• [REQUIRED WORK]
a: In the article on the Buffalo supermarket shooting, which two years does the CSIS senior vice president name as the highest recorded for domestic terrorism plots and attacks?
b: Write the next few paragraphs of the article on the Buffalo supermarket shooting, picking up after its final quotation.

• [READING PASSAGE]
════
(NEW YORK) -- Within the pages of the alleged Buffalo shooter's plan to attack a Buffalo, New York supermarket, he described the radical ideals he said he cultivated on the internet.
It included racist and antisemitic rants reminiscent of the sentiments espoused by shooters who committed similar atrocities in El Paso, Texas, and Charleston, South Carolina, in recent years, according to an ABC News review of the document.
Federal security agencies have increasingly sounded the alarm on white supremacists and other far-right-wing extremists as a "significant domestic terrorism threat."
However, experts on hate in the U.S. said this most recent mass shooting highlights how little the country has done in reckoning with the growing danger of white supremacy in this country.
"We've had too many wake-up calls at this point for me to feel confident that we're going to suddenly change the current path that we are on," Michael Edison Hayden, a senior investigative reporter at the Southern Poverty Law Center, told ABC News.
White supremacists don't just look like white-hooded Ku Klux Klan members from the history books, experts said.
Radicalization can occur anywhere and without a particular group or organization to belong to thanks to the internet and the normalization of hateful rhetoric in media, experts said. It's given right-wing extremism an environment to thrive and grow.
"We better understand this is a clear and present danger to American democracy," Marc Morial, president of civil rights organization National Urban League, told ABC News.
The Center for Strategic and International Studies (CSIS), a nonprofit policy research organization, found that alleged right-wing attacks and plots have accounted for the majority of all U.S. terrorist incidents since 1994.
"The last two years -- 2021 and 2020 -- were the highest recorded years of domestic terrorism, plots and attacks, so the trends are pretty concerning," CSIS Senior Vice President Seth Jones said in an interview with ABC News.
However, Jones said the federal government needs to do a better job collecting and releasing data on domestic terrorist attacks and plots and informing Americans about the severity of right-wing extremism.
There is no public release of such information, he said, which has made it very difficult for Americans to understand the gravity of this problem.
Since 2014, CSIS found that these attacks have been on the rise. Simultaneously, hate crimes have also been on the rise, particularly anti-Black, anti-immigrant and antisemitic attacks, according to FBI data.
"It's a movement of hatred and violence," Morial said. "This is not someone just ranting on the internet."
════
• [RECORDED DATA]
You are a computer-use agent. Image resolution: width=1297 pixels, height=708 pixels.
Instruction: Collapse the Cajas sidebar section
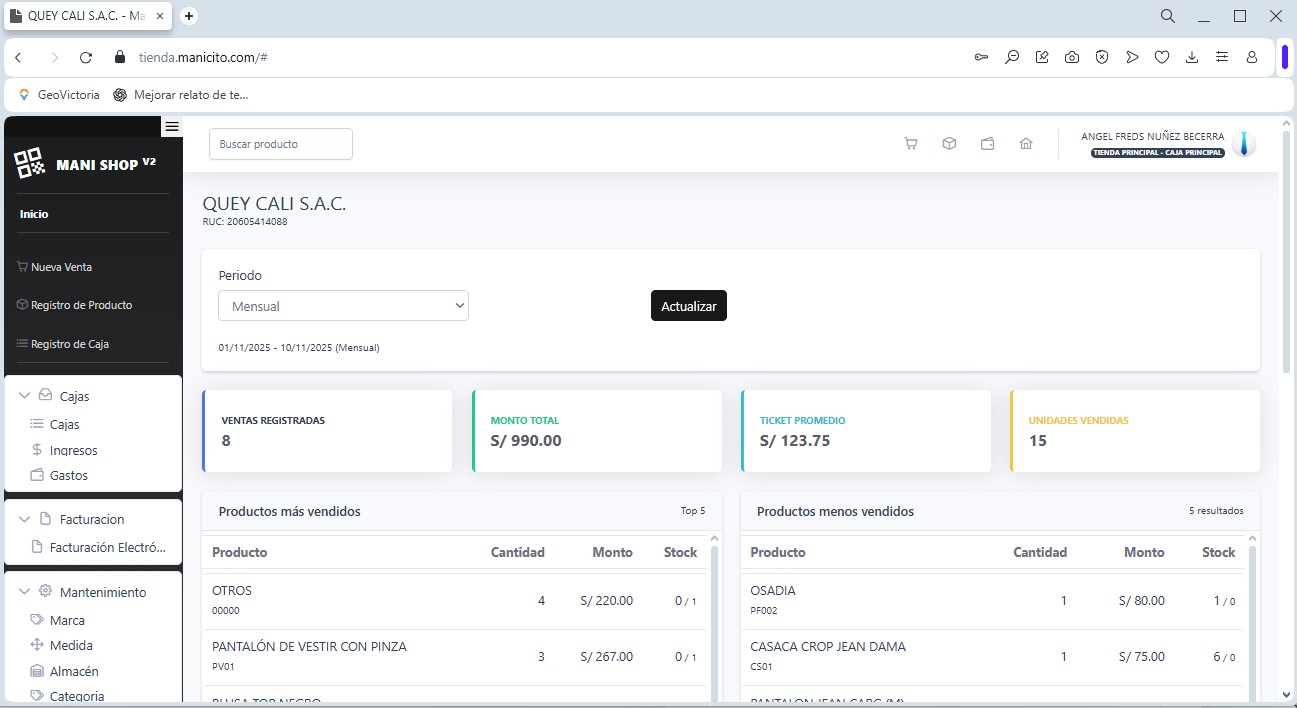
════
• [PER-TASK OUTPUTS]
a: 2021 and 2020

b:
The normalization of white supremacy and the growing divisive rhetoric of the far-right, Hayden and Morial said, serves to exploit the concerns of vulnerable populations regarding social issues, score political points and win gains for people in power.
"As long as very wealthy people are willing to exploit these feelings of anger in the country, this is going to keep happening," Hayden said.
"The reality is, they know what they're doing when they bring up great replacement theory on the air," Hayden continued. "They know what they're doing when they dehumanize immigrants. They know what kind of effect it's going to have on people who are already predisposed to being mistrustful and frightened."
Experts said there are two routes to combatting white supremacist extremism in America -- personally and through policy.
For example, experts say America's gun violence problem has only made racist violence more deadly. White supremacy has been the motive behind several fatal mass shootings in recent years, past ABC News reporting shows. Experts recommend gun control efforts as a potential solution to deadly extremism.
"This is a deep-seated challenge in the United States, particularly in a culture where individuals have such easy access to guns," Jones said. "That's the difference, frankly, between the US and Europe right now, which also has a significant white supremacist challenge in Germany, the U.K., several Nordic countries. What they don't have, though, is easy access to guns."
Others stress the importance of getting government funding for improved security in community centers and gathering places, as well as prevention programs and resources that intervene in the radicalization process.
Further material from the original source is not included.